サッカーの話をしよう
No.662 スタジアムが笑った
次つぎと到着するバスから親子連れのファンが吐き出されてくる。水色のユニホームを着た少年たちが自転車に乗ってやってくる。
川崎市中原区、多摩川に近い緑地公園の中央に位置する競技場を目指し、続々と人が集まり、周辺にはお祭りのような気分が広がる。等々力競技場。Jリーグ川崎フロンターレのホームスタジアムだ。
2年前に2回目のJ1昇格を果たしたフロンターレは昨年来上位争いの常連だ。今季のホームゲーム平均観客数は1万7999人。昨年比25パーセント増というからすごい。以前は目についた2階の空席が、今季は目立たなくなった。
川崎市が所有する等々力競技場は45年の歴史をもち、日本サッカーリーグ(JSL)時代から使用されてきた。1983年、読売クラブ(現東京ヴェルディ)がJSL初優勝を飾ったのはこの等々力だ。そうした縁もあってか、ヴェルディはJリーグ化に際しこの等々力をホームスタジアムとした。
しかし当時の等々力は収容1万人。国立競技場で試合をしても必ず満員になる超人気クラブには小さすぎた。ヴェルディは東京への移転を示唆、川崎市は急いで競技場を大改装し、95年には両ゴール裏とバックススタンドにかけて2階席が広がる2万5000人収容の美しいスタジアムに生まれ変わった。
しかしそれが落成したころ、「Jリーグブーム」は終焉を迎えていた。ヴェルディの試合も空席が目立つようになり、2万5000人のスタジアムが満員になることはなかった。そしてヴェルディは東京西部に新スタジアムが完成するのを機に移転するという意向を隠さなかった。

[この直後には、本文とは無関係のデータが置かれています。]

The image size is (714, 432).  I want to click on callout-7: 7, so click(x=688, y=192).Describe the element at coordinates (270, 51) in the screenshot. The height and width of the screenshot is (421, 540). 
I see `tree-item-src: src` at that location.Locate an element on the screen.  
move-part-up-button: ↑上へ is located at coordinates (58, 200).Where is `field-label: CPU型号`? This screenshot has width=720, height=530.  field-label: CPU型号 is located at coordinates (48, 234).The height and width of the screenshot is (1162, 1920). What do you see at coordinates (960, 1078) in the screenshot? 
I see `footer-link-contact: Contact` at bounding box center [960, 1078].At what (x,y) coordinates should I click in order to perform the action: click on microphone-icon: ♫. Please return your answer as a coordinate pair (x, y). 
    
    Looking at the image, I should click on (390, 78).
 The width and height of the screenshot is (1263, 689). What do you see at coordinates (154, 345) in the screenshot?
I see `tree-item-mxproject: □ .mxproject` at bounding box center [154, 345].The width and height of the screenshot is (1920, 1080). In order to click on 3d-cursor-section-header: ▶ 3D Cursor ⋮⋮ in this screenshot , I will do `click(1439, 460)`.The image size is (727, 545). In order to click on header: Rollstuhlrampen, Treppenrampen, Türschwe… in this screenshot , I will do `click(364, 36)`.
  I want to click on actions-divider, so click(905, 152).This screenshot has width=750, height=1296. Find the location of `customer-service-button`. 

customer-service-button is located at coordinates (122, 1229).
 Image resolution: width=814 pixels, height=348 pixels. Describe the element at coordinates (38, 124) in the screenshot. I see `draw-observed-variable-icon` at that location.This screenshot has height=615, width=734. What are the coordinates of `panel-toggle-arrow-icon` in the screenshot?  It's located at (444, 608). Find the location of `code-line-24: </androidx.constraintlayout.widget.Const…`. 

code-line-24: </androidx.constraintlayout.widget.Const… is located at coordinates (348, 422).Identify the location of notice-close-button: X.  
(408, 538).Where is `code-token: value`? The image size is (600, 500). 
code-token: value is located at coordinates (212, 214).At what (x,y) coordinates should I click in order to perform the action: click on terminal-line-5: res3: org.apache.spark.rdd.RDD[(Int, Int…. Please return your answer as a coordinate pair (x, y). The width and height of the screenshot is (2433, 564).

かつて川崎には3つのJSLチームがあった。NKK、富士通、そして東芝だ。しかしNKKは93年限りでサッカー部の活動を停止し、東芝は96年に札幌に移転して「コンサドーレ」となった。唯一残ったのが富士通だった。富士通は97年にフロンターレと改称してプロ体制となり、99年にJ2に加盟、1年でJ1昇格を果たした。01年、ヴェルディが東京に移転、地味な印象のフロンターレが川崎サッカーの唯一の「看板」となった。
そうした歴史を、「等々力」は静かに見守ってきた。そしてようやくことし、毎試合のようにスタンドが観客で埋まるようになった。空席ばかりが目についたころにはスタジアムもどこかみすぼらしく見えた。しかしスタンドが埋まり、サポーターの元気な歌声に一般ファンも応じるようになると、不思議なことに、輝いて見えるようになった。
8月25日、2万人近いファンの前でフロンターレはガンバ大阪を4−1で下した。久々のホームでの勝利にスタンドのファンは大喜びだった。その日、スタジアムも幸福そうにほほ笑んだ。